Suddenly, one creature thrust his scale-laden head into my hiding spot. His head swung from side to side with his forked tongue lashing about. I had the sense that he could smell me but not see me. His movements were dislodging dirt from the rootball and I was concealed behind the cascading soil. He started to back from the opening but stopped suddenly when a loud crashing sound momentarily drowned out the other noise. The crash was immediately followed by a scream like nothing I’d ever heard. It was an uncontrolled screech of pain and fury from the creature. His thrashing was now born of agony. I realized that a huge tree had fallen across his back, pinning him in place.
The thrashing slowed and finally ended with the creature resting his head on the moist earth five feet in front of me. His tongue stopped snapping like a bullwhip, but laid a couple of feet outside his tooth-lined mouth like a snare waiting for its prey. His nostrils flared with his heavy breathing. The falling soil that had concealed me abated to a trickle. In the darkness I could see the glow of two eyes like windows into the roaring fire of aggression that had propelled him. I believed that in his present situation, pinned as he was, he couldn’t reach me with his head, but feared he could snatch me like a fly into his mouth with that forked tongue. I remained motionless, frozen by the belief that I was going to die at this very location. The only control I had was how soon that death would come.
Even though I was enveloped in the hot breath of my predator, I was getting colder and colder. I wanted to wrap my arms around me in a self-hug to hold in my body heat but was afraid to move for fear that the motion would give me away. Suddenly, I was jostled by an unseen force. It was then that I awoke to the relief that I was not facing consumption by a Jurassic Period creature, but merely trapped in the jaws of a category 4 or 5 hurricane.

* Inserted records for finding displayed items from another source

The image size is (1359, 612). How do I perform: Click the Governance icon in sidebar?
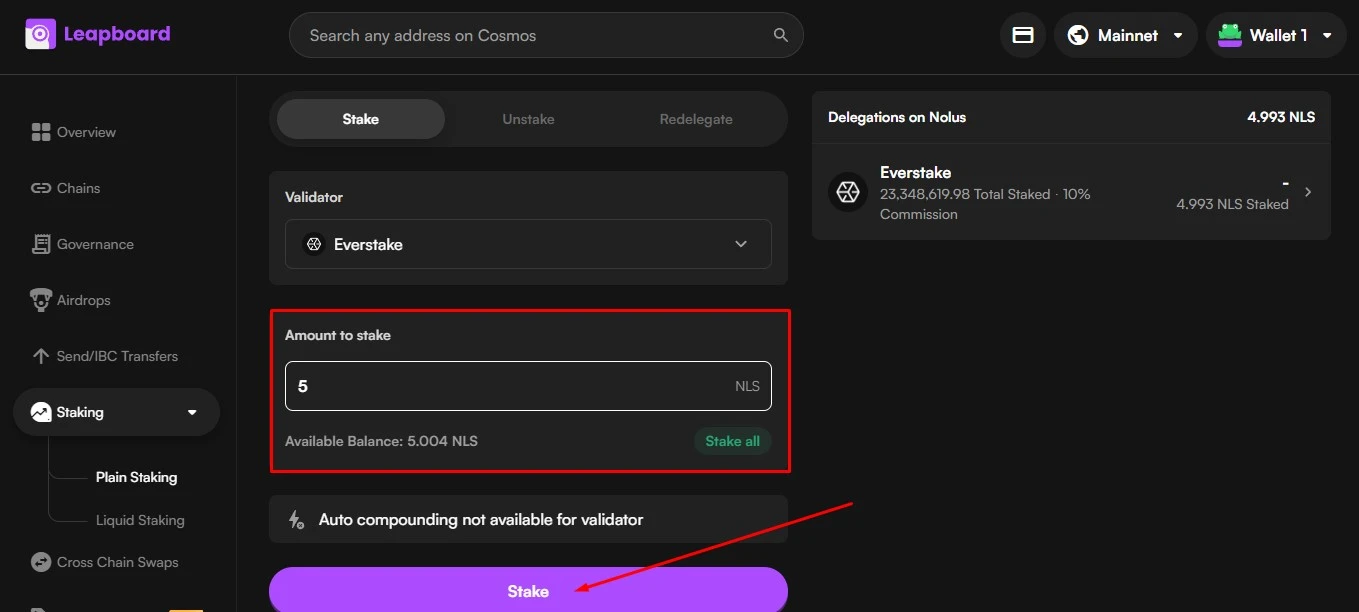pyautogui.click(x=41, y=244)
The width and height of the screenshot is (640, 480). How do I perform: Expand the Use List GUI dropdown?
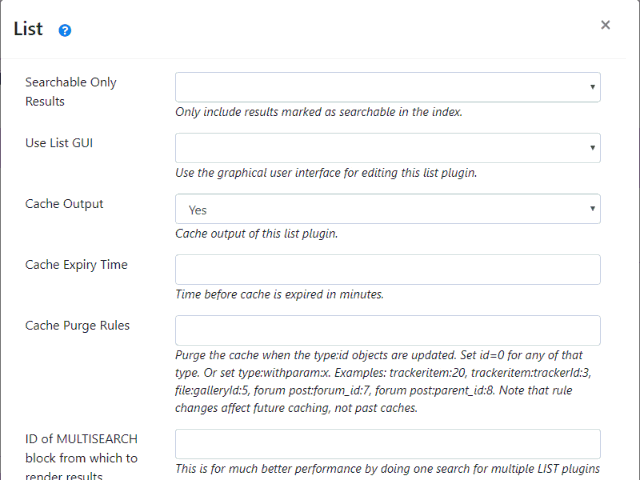click(x=387, y=148)
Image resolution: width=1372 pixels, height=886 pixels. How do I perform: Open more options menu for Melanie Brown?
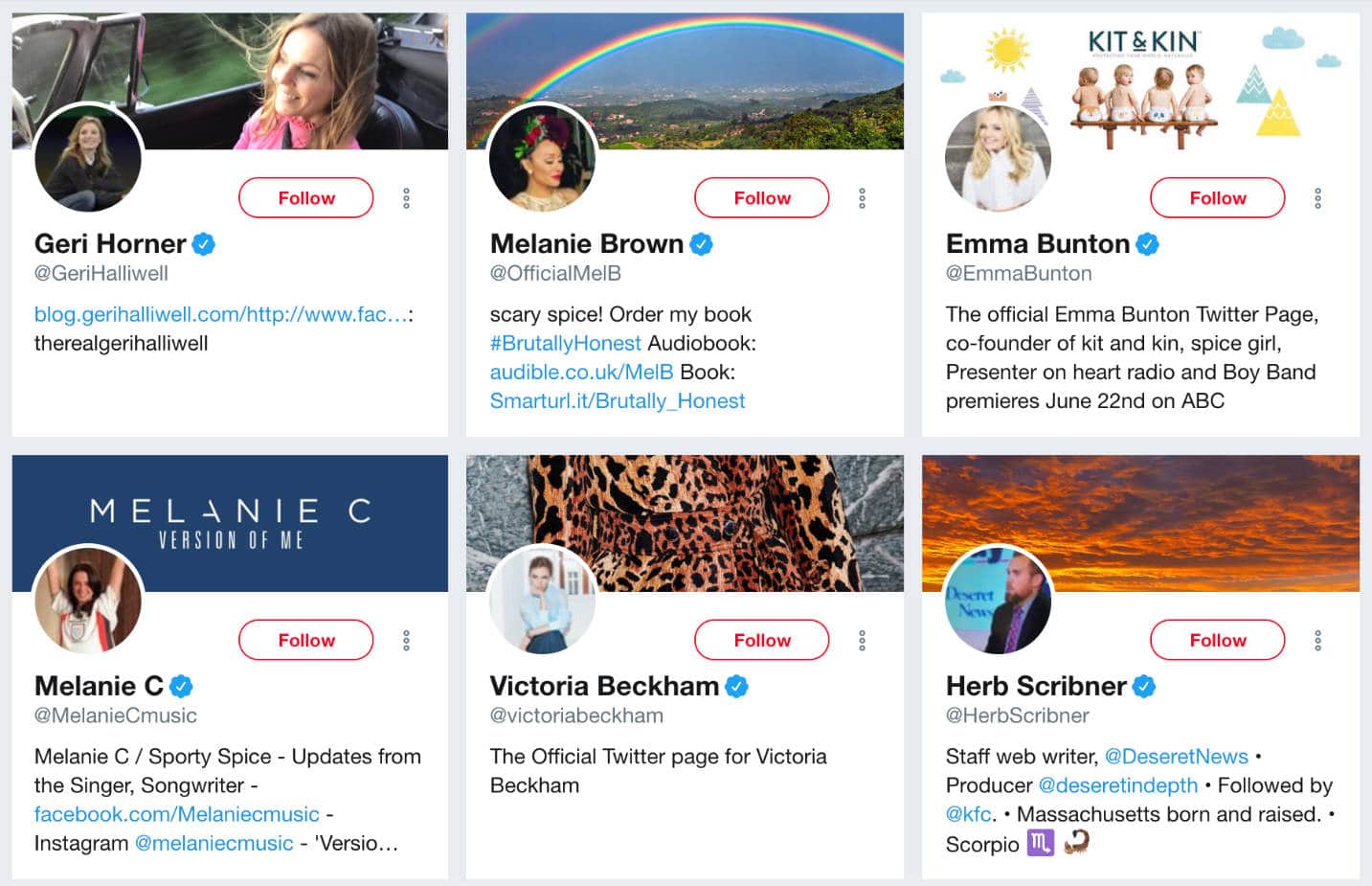click(862, 198)
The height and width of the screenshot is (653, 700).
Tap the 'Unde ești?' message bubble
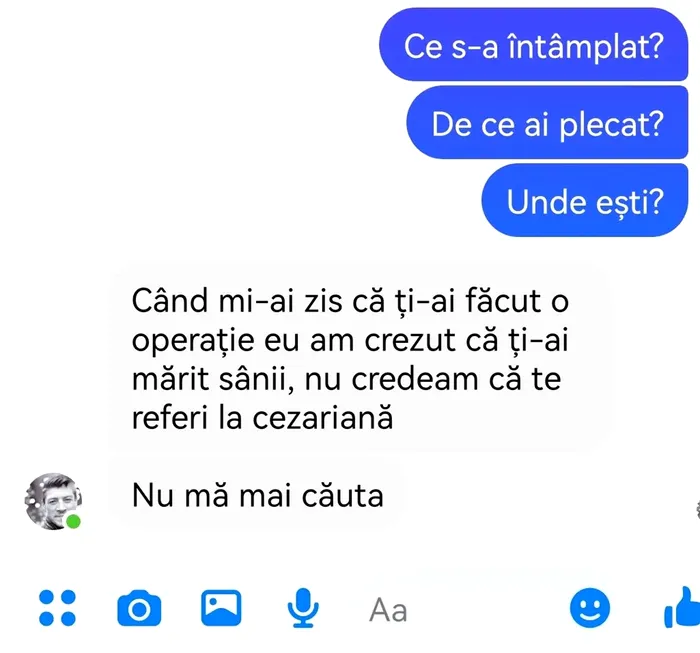click(x=585, y=200)
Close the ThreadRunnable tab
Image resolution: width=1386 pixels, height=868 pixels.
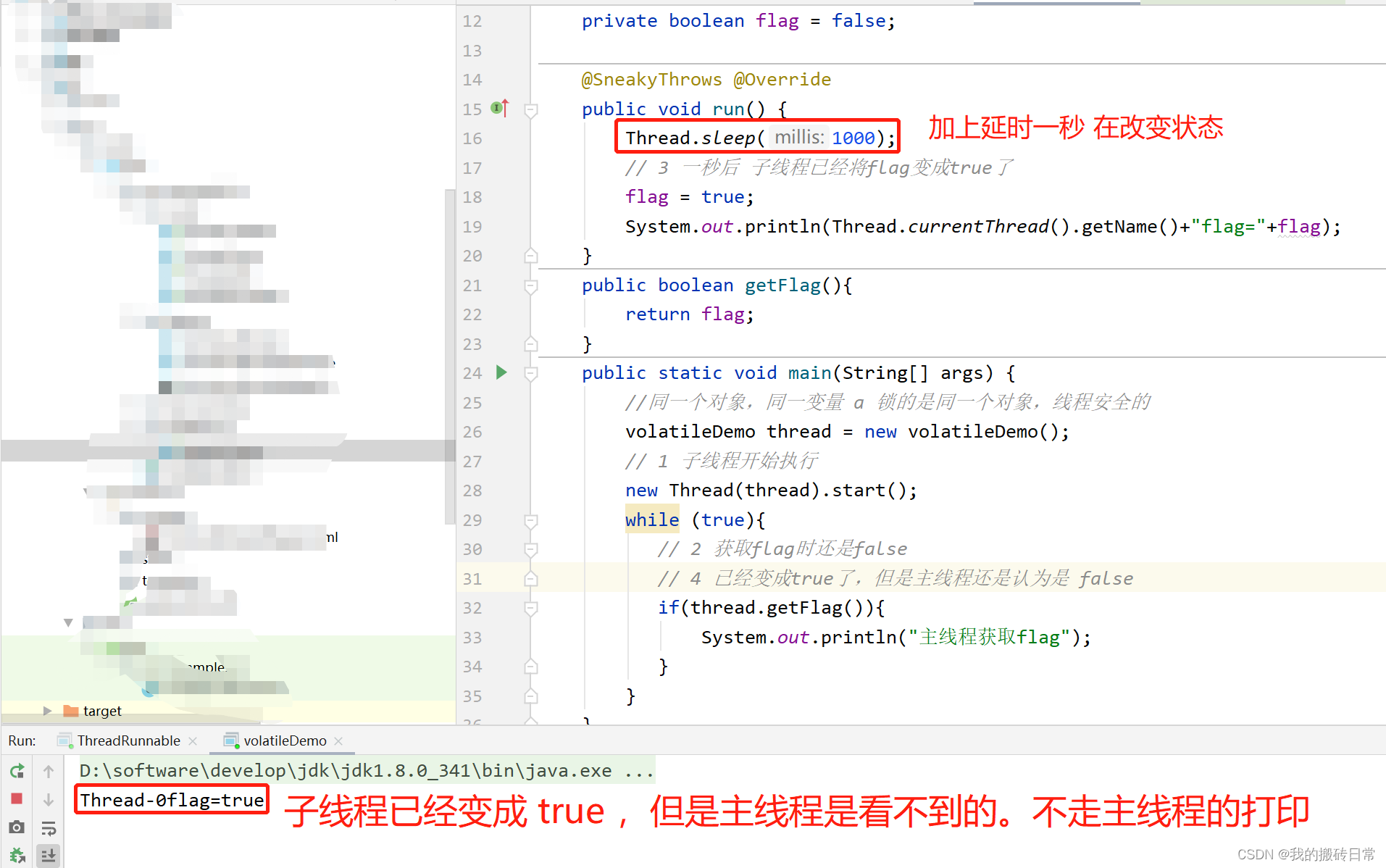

I twisted my head from side to side to stretch the kinks out of my neck. Justin remained asleep across the table from me. Moe was snoring with his head propped against the wall and his mouth wide open. I rubbed my eyes as I considered how comforting it was to merely be trapped by a hurricane and not a prehistoric creature. As I regained full consciousness, I glanced around our bunker. It was then that I noticed that Julia was no longer lying on the shelf in the back. I looked around the small room in bewilderment. Where could she be? Then it hit me. It must have been her jostling me on her way out that woke me. She was gone. Damn it, Julia.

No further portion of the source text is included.